I don’t mean to offend or insult anyone who uses that phrase in their lives and I am sorry if I do, but it confuses the hell out of me because I don’t really understand what it exactly means other than that judgemental feeling I get when I see or hear it. I don’t know if it means you are poly, kinky or what.
I have such a wide range of people in my life these days who all seem to be into something different. Which one of their lives if the correct lifestyle? Maybe someone can explain better to me and help me understand it because I know that right now all I am trying to do these days is just live my life.

I agree with DDD. I don’t have a “lifestyle”. Likely never will. I’m just this girl who got tired of feeling like a “slut” just because she wanted to have a little better sex. I’m 35 now, I’ve never been the type to sleep around. I don’t have multiple partners, ever. I don’t have someone lined up for a filler-shag in between relationships, and have never had someone there in that capacity. I don’t go to sex parties. I don’t really use or look for or even have porn, it’s just not my thing. I prefer my photography erotic, and certainly seek it out at times. On top of that, I have opinions on sex work that run contrary to what most of the active sex blog community believes.
I like sex. I make no apologies for the sex I like. And I sure as hell don’t judge others for having the sex THEY like. Because THAT is what it is all about. But, when I don’t have sex in my life, that’s just fine with me. I’m all right with that. I’m not a lifestyler. It’s not even a hobby for me.
But one of the problems with the sex blog community is, when I’m opting out of the sex race and dating chaos, I feel like I somehow should apologize for it. Like, “how can I like sex if I’m not raving about it daily?” I don’t think anyone’s ever made me FEEL that way, but just stacked up against the oh-so-public exploits I hear, I’m often left feeling like someone let the kindergarten kids into the grade seven class again. I’m just left feeling like I’m somehow out of my league because I don’t do it LIKE THAT.
Which is bullshit.

■ ■ ■ ■

*Exercise description*
Reproduce, character for character, the part of the text on sex and the "lifestyle" label between "But one of the" and "it LIKE THAT.", inclusive.

*Provided material*
■ ■ ■ ■

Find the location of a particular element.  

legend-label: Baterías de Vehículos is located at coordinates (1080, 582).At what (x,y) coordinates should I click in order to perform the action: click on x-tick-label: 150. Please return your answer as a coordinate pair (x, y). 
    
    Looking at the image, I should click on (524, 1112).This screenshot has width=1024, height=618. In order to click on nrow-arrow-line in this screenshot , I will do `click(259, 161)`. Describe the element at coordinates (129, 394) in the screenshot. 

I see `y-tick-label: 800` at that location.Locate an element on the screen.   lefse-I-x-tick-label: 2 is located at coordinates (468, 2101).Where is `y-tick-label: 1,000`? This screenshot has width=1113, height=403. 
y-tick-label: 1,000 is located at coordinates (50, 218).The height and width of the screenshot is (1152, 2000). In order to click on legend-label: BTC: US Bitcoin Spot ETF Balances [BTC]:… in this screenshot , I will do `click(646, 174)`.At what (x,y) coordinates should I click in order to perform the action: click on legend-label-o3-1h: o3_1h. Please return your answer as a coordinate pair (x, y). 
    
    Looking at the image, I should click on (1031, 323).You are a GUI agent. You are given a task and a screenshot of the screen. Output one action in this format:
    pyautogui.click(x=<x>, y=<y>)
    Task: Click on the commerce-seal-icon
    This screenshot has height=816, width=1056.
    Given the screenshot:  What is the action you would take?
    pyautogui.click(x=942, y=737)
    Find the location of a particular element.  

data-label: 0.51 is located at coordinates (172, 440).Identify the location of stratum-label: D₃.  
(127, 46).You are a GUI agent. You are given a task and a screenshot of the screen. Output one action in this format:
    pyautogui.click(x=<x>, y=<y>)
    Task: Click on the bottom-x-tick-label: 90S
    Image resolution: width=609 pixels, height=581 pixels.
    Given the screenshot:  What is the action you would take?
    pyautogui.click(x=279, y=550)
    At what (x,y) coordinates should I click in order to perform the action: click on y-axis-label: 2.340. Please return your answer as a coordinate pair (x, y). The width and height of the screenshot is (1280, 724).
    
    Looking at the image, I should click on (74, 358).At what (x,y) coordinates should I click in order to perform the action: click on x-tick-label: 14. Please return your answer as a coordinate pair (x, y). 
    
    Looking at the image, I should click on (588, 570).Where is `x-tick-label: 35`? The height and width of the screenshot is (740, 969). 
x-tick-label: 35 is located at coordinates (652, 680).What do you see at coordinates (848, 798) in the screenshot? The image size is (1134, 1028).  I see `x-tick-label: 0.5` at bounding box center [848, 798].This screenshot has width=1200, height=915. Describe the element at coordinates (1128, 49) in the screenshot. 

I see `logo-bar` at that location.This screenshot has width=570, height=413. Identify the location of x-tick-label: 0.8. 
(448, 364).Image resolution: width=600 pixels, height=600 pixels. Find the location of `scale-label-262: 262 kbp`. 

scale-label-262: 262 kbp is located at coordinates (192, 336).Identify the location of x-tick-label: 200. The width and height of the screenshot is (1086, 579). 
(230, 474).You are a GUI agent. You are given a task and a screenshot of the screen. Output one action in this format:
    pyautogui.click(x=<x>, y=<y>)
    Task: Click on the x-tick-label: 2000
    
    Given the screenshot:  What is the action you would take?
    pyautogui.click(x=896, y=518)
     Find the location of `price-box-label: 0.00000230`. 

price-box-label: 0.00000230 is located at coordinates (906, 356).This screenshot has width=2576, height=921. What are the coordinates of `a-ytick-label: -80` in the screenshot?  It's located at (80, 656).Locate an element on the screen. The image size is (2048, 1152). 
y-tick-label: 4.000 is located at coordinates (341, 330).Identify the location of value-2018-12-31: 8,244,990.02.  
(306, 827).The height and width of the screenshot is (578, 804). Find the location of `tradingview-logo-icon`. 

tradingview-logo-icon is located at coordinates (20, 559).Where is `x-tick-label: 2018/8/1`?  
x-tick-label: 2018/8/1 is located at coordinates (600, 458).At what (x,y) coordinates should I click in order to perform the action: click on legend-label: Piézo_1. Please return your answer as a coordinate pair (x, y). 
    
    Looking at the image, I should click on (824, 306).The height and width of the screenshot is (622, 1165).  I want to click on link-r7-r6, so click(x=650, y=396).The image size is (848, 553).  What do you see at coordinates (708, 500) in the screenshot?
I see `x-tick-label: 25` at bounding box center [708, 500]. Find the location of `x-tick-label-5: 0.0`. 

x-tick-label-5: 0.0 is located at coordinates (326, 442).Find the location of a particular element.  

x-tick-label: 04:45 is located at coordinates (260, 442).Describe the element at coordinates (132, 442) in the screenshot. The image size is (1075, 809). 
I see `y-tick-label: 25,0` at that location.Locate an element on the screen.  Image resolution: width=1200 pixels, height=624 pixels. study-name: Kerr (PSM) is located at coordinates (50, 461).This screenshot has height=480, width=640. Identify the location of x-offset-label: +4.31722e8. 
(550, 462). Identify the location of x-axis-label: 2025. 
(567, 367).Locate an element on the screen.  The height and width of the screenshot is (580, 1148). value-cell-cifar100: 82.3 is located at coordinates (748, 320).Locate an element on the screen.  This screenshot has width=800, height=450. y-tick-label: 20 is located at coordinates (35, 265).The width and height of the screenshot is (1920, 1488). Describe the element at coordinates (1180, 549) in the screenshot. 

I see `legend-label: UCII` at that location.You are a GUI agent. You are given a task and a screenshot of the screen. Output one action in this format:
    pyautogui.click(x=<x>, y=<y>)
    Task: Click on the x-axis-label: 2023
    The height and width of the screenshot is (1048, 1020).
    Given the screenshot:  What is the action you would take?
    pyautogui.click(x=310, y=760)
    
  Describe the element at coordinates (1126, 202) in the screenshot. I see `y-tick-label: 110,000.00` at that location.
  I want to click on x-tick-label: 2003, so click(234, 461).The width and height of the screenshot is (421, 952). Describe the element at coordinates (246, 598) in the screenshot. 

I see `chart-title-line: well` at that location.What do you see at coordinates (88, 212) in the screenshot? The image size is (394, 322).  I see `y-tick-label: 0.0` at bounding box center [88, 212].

■ ■ ■ ■

*Written answer*
But one of the problems with the sex blog community is, when I’m opting out of the sex race and dating chaos, I feel like I somehow should apologize for it. Like, “how can I like sex if I’m not raving about it daily?” I don’t think anyone’s ever made me FEEL that way, but just stacked up against the oh-so-public exploits I hear, I’m often left feeling like someone let the kindergarten kids into the grade seven class again. I’m just left feeling like I’m somehow out of my league because I don’t do it LIKE THAT.